## start Exercise data
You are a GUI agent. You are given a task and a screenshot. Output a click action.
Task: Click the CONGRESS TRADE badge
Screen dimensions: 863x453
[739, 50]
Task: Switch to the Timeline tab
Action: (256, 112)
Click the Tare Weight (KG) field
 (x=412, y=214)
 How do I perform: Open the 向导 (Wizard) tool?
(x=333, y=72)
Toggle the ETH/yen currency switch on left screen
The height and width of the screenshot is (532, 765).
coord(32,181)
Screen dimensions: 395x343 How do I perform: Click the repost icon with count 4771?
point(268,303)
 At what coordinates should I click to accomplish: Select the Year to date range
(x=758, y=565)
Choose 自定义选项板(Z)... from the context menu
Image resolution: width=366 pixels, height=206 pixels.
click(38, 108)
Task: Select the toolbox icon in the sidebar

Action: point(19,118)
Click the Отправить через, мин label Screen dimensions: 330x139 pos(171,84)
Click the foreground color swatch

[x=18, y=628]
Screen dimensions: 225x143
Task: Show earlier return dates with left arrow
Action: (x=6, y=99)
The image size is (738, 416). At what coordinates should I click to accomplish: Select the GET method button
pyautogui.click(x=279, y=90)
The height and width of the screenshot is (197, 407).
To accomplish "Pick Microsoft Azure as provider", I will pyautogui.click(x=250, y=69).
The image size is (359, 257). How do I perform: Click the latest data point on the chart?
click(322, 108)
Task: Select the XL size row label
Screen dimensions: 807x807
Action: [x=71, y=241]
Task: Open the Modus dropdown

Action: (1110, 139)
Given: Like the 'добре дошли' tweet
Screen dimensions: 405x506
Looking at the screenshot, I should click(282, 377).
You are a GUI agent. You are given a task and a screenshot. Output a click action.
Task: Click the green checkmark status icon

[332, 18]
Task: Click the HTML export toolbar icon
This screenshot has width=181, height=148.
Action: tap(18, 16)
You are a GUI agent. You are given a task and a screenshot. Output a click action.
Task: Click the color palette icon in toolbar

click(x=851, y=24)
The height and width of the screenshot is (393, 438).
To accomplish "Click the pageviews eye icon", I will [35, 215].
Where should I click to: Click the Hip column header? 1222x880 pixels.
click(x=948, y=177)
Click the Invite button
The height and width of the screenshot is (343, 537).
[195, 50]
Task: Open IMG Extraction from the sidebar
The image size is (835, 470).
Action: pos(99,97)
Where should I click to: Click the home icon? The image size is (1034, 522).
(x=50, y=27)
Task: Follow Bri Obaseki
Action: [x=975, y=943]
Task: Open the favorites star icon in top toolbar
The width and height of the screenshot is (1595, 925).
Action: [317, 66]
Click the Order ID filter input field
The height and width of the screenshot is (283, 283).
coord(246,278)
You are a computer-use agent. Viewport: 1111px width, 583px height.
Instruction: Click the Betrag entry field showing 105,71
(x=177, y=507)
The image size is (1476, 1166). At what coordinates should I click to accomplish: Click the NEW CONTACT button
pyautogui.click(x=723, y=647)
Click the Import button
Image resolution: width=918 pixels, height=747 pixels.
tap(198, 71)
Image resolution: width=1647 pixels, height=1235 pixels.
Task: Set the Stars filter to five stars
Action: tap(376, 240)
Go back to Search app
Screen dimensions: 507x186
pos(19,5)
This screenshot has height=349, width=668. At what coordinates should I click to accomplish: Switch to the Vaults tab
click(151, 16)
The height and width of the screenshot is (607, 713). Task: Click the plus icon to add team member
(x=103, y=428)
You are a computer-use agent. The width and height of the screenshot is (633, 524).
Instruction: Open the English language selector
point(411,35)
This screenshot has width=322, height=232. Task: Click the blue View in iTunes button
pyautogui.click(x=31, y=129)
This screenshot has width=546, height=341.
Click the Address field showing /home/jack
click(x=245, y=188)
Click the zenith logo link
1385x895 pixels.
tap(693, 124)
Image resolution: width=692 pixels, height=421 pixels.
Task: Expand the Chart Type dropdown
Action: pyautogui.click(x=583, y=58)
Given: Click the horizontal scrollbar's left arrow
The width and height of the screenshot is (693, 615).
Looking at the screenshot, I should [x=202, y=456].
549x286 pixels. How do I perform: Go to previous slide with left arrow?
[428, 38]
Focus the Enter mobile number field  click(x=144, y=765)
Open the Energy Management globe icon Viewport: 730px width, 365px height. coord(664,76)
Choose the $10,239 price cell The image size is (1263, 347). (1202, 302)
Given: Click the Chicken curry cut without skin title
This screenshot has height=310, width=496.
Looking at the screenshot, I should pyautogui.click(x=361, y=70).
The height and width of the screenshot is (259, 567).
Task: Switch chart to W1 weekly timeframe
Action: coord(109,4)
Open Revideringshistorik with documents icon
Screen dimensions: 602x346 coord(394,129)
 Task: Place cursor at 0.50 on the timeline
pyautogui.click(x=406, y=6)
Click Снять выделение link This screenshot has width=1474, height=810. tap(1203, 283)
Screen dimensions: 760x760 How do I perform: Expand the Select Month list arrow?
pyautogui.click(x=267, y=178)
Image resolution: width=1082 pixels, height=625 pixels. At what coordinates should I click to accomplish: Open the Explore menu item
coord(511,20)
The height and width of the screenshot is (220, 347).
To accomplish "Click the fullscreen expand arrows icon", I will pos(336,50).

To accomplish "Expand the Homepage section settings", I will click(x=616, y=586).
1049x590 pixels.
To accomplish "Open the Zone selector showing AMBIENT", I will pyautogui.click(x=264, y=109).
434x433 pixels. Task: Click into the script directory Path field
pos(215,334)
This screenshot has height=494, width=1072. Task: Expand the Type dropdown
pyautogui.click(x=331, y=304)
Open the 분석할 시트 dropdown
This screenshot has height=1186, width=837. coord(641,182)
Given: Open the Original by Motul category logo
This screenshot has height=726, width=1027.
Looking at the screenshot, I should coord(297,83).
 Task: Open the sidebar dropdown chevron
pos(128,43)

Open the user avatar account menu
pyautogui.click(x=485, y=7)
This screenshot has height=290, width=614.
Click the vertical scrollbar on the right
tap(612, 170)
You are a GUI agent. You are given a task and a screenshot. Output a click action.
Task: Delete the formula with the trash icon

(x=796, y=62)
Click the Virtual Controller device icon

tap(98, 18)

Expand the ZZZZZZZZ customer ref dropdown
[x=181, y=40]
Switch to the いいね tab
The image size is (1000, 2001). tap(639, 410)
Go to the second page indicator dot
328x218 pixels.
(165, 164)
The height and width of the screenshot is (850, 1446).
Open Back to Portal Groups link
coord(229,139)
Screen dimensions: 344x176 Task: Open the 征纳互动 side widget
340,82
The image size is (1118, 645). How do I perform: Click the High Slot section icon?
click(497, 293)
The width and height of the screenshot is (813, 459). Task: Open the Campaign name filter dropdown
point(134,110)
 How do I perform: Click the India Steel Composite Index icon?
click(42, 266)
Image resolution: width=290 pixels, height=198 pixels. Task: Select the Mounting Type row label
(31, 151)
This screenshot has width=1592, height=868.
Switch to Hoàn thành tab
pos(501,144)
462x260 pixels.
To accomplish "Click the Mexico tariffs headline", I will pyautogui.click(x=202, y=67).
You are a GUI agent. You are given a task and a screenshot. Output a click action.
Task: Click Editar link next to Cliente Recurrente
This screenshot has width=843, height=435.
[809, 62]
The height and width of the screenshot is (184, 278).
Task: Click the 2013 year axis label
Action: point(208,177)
## end Exercise data
_Work required:_
Rewrite all of the material above with every occurrence of "GUI agent" replaced by "screen assistant", leaving everything else unchanged.

_Response to the exercise:_
You are a screen assistant. You are given a task and a screenshot. Output a click action.
Task: Click the CONGRESS TRADE badge
Screen dimensions: 863x453
[739, 50]
Task: Switch to the Timeline tab
Action: (256, 112)
Click the Tare Weight (KG) field
 (x=412, y=214)
 How do I perform: Open the 向导 (Wizard) tool?
(x=333, y=72)
Toggle the ETH/yen currency switch on left screen
The height and width of the screenshot is (532, 765).
coord(32,181)
Screen dimensions: 395x343 How do I perform: Click the repost icon with count 4771?
point(268,303)
 At what coordinates should I click to accomplish: Select the Year to date range
(x=758, y=565)
Choose 自定义选项板(Z)... from the context menu
Image resolution: width=366 pixels, height=206 pixels.
click(38, 108)
Task: Select the toolbox icon in the sidebar

Action: point(19,118)
Click the Отправить через, мин label Screen dimensions: 330x139 pos(171,84)
Click the foreground color swatch

[x=18, y=628]
Screen dimensions: 225x143
Task: Show earlier return dates with left arrow
Action: (x=6, y=99)
The image size is (738, 416). At what coordinates should I click to accomplish: Select the GET method button
pyautogui.click(x=279, y=90)
The height and width of the screenshot is (197, 407).
To accomplish "Pick Microsoft Azure as provider", I will pyautogui.click(x=250, y=69).
The image size is (359, 257). How do I perform: Click the latest data point on the chart?
click(322, 108)
Task: Select the XL size row label
Screen dimensions: 807x807
Action: [x=71, y=241]
Task: Open the Modus dropdown

Action: (1110, 139)
Given: Like the 'добре дошли' tweet
Screen dimensions: 405x506
Looking at the screenshot, I should click(282, 377).
You are a screen assistant. You are given a task and a screenshot. Output a click action.
Task: Click the green checkmark status icon

[332, 18]
Task: Click the HTML export toolbar icon
This screenshot has width=181, height=148.
Action: tap(18, 16)
You are a screen assistant. You are given a task and a screenshot. Output a click action.
Task: Click the color palette icon in toolbar

click(x=851, y=24)
The height and width of the screenshot is (393, 438).
To accomplish "Click the pageviews eye icon", I will [35, 215].
Where should I click to: Click the Hip column header? 1222x880 pixels.
click(x=948, y=177)
Click the Invite button
The height and width of the screenshot is (343, 537).
[195, 50]
Task: Open IMG Extraction from the sidebar
The image size is (835, 470).
Action: pos(99,97)
Where should I click to: Click the home icon? The image size is (1034, 522).
(x=50, y=27)
Task: Follow Bri Obaseki
Action: [x=975, y=943]
Task: Open the favorites star icon in top toolbar
The width and height of the screenshot is (1595, 925).
Action: [317, 66]
Click the Order ID filter input field
The height and width of the screenshot is (283, 283).
coord(246,278)
You are a computer-use agent. Viewport: 1111px width, 583px height.
Instruction: Click the Betrag entry field showing 105,71
(x=177, y=507)
The image size is (1476, 1166). At what coordinates should I click to accomplish: Click the NEW CONTACT button
pyautogui.click(x=723, y=647)
Click the Import button
Image resolution: width=918 pixels, height=747 pixels.
tap(198, 71)
Image resolution: width=1647 pixels, height=1235 pixels.
Task: Set the Stars filter to five stars
Action: tap(376, 240)
Go back to Search app
Screen dimensions: 507x186
pos(19,5)
This screenshot has height=349, width=668. At what coordinates should I click to accomplish: Switch to the Vaults tab
click(151, 16)
The height and width of the screenshot is (607, 713). Task: Click the plus icon to add team member
(x=103, y=428)
You are a computer-use agent. The width and height of the screenshot is (633, 524).
Instruction: Open the English language selector
point(411,35)
This screenshot has width=322, height=232. Task: Click the blue View in iTunes button
pyautogui.click(x=31, y=129)
This screenshot has width=546, height=341.
Click the Address field showing /home/jack
click(x=245, y=188)
Click the zenith logo link
1385x895 pixels.
tap(693, 124)
Image resolution: width=692 pixels, height=421 pixels.
Task: Expand the Chart Type dropdown
Action: pyautogui.click(x=583, y=58)
Given: Click the horizontal scrollbar's left arrow
The width and height of the screenshot is (693, 615).
Looking at the screenshot, I should [x=202, y=456].
549x286 pixels. How do I perform: Go to previous slide with left arrow?
[428, 38]
Focus the Enter mobile number field  click(x=144, y=765)
Open the Energy Management globe icon Viewport: 730px width, 365px height. coord(664,76)
Choose the $10,239 price cell The image size is (1263, 347). (1202, 302)
Given: Click the Chicken curry cut without skin title
This screenshot has height=310, width=496.
Looking at the screenshot, I should pyautogui.click(x=361, y=70).
The height and width of the screenshot is (259, 567).
Task: Switch chart to W1 weekly timeframe
Action: coord(109,4)
Open Revideringshistorik with documents icon
Screen dimensions: 602x346 coord(394,129)
 Task: Place cursor at 0.50 on the timeline
pyautogui.click(x=406, y=6)
Click Снять выделение link This screenshot has width=1474, height=810. tap(1203, 283)
Screen dimensions: 760x760 How do I perform: Expand the Select Month list arrow?
pyautogui.click(x=267, y=178)
Image resolution: width=1082 pixels, height=625 pixels. At what coordinates should I click to accomplish: Open the Explore menu item
coord(511,20)
The height and width of the screenshot is (220, 347).
To accomplish "Click the fullscreen expand arrows icon", I will pos(336,50).

To accomplish "Expand the Homepage section settings", I will click(x=616, y=586).
1049x590 pixels.
To accomplish "Open the Zone selector showing AMBIENT", I will pyautogui.click(x=264, y=109).
434x433 pixels. Task: Click into the script directory Path field
pos(215,334)
This screenshot has height=494, width=1072. Task: Expand the Type dropdown
pyautogui.click(x=331, y=304)
Open the 분석할 시트 dropdown
This screenshot has height=1186, width=837. coord(641,182)
Given: Open the Original by Motul category logo
This screenshot has height=726, width=1027.
Looking at the screenshot, I should coord(297,83).
 Task: Open the sidebar dropdown chevron
pos(128,43)

Open the user avatar account menu
pyautogui.click(x=485, y=7)
This screenshot has height=290, width=614.
Click the vertical scrollbar on the right
tap(612, 170)
You are a screen assistant. You are given a task and a screenshot. Output a click action.
Task: Delete the formula with the trash icon

(x=796, y=62)
Click the Virtual Controller device icon

tap(98, 18)

Expand the ZZZZZZZZ customer ref dropdown
[x=181, y=40]
Switch to the いいね tab
The image size is (1000, 2001). tap(639, 410)
Go to the second page indicator dot
328x218 pixels.
(165, 164)
The height and width of the screenshot is (850, 1446).
Open Back to Portal Groups link
coord(229,139)
Screen dimensions: 344x176 Task: Open the 征纳互动 side widget
340,82
The image size is (1118, 645). How do I perform: Click the High Slot section icon?
click(497, 293)
The width and height of the screenshot is (813, 459). Task: Open the Campaign name filter dropdown
point(134,110)
 How do I perform: Click the India Steel Composite Index icon?
click(42, 266)
Image resolution: width=290 pixels, height=198 pixels. Task: Select the Mounting Type row label
(31, 151)
This screenshot has width=1592, height=868.
Switch to Hoàn thành tab
pos(501,144)
462x260 pixels.
To accomplish "Click the Mexico tariffs headline", I will pyautogui.click(x=202, y=67).
You are a screen assistant. You are given a task and a screenshot. Output a click action.
Task: Click Editar link next to Cliente Recurrente
This screenshot has width=843, height=435.
[809, 62]
The height and width of the screenshot is (184, 278).
Task: Click the 2013 year axis label
Action: point(208,177)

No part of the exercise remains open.